During an interview on 12/1/16 at 1:30 p.m. RN-H stated he escorted P3 to his physician's appointment on 10/13/2016. P3 refused to wear mitts on his hands to his physician appointment. RN-H stated it was unusual to go to the physician appointment with only one staff person. RN-H said at one point in the appointment, the physician needed help finding information in the medical record and RN-H was unable to visualize P3 at all times. RN-H said it was very difficult to observe the area, observe P3 and assist the doctor in finding information in the record all at the same time. During the appointment P3 started acting unusual by putting his hand in his mouth.

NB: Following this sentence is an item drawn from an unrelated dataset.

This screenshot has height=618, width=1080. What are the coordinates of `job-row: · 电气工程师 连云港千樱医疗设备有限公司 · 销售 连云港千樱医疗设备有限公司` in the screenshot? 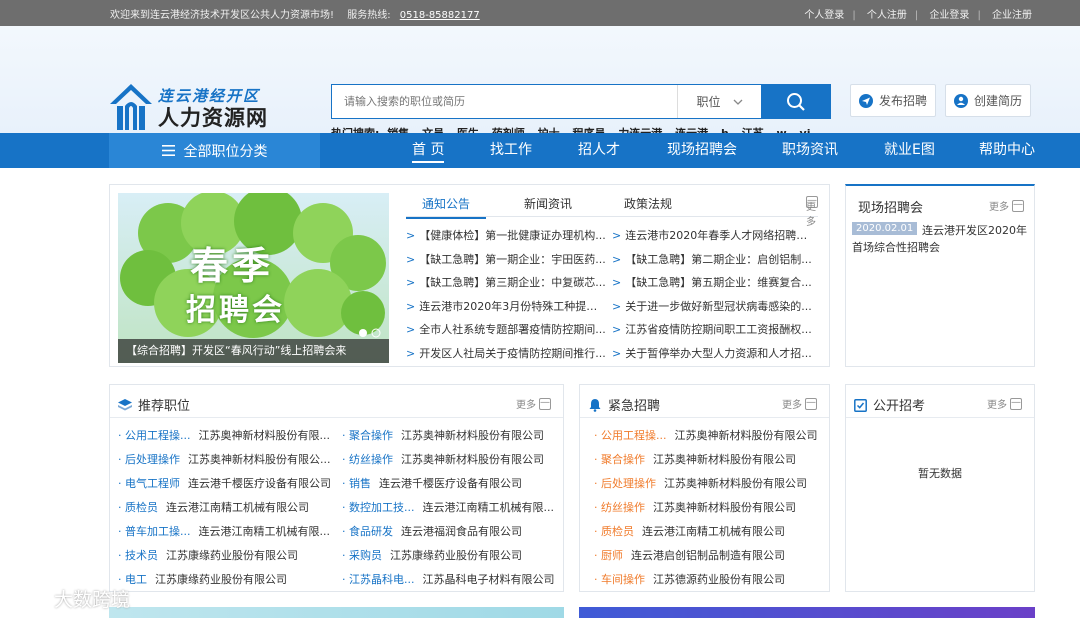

During an interview on 11/30/16 at 8:25 a.m. CNP-D stated the decision to send P3 to the appointment was discussed at morning meeting. CNP-D was unable to elaborate on the reason for only sending one staff person with P3 after his recent ingestion of the eye glass tips and was unable to provide documentation of the rationale for this decision, stating the team made that decision. There was no documented rational to support the decision to down grade the patient's supervision level on an outing to see a physician.

During an interview on 11/30/16 at 2:15 pm P3 declined to state how he was able to swallow the eye glasses tips without staff seeing the ingestion on 10/11/2016. P3 did state that when he swallowed the key on 10/13/2016, the staff person was busy in the doctors office showing the physician papers. P3 said he was very fast and when they weren't looking he grabbed the key and swallowed it.

During an interview on 11/29/16 at 11:10 am , RN-G said the hospital had a physician's order to send P3 with one staff person to the physician appointment, but was unable to find any documentation of an assessment or explanation of the rationale for decreasing the patients supervision and only send one staff person with P3 to the physician office appointment, after P3 had just ingested the eye glass tips.

The policy entitled therapeutic observation dated 03/28/16, indicated close one to one observation (close 1:1) staff assigned must observe the patient with no physical barrier between staff and patient allowing for immediate physical access and staff must maintain continuous visual observation. Distant one to one (distant 1:1) staff assigned will keep the patient within unobstructed visual contact at all times.

The policy titled Access to Outdoors and Independence Levels, dated 07/05/16 revealed: Under Definitions: Independence Level: The level of freedom a client has, with and without supervision, to move within the hospital; Escort/Independence Levels: Gold Level Movement around AMRTC: Client may go off the unit for all centralized activities escorted to and from by any AMRTC staff. Unit staff does not need to stay at the activity. These clients are allowed to move unescorted throughout the building during Gold Time.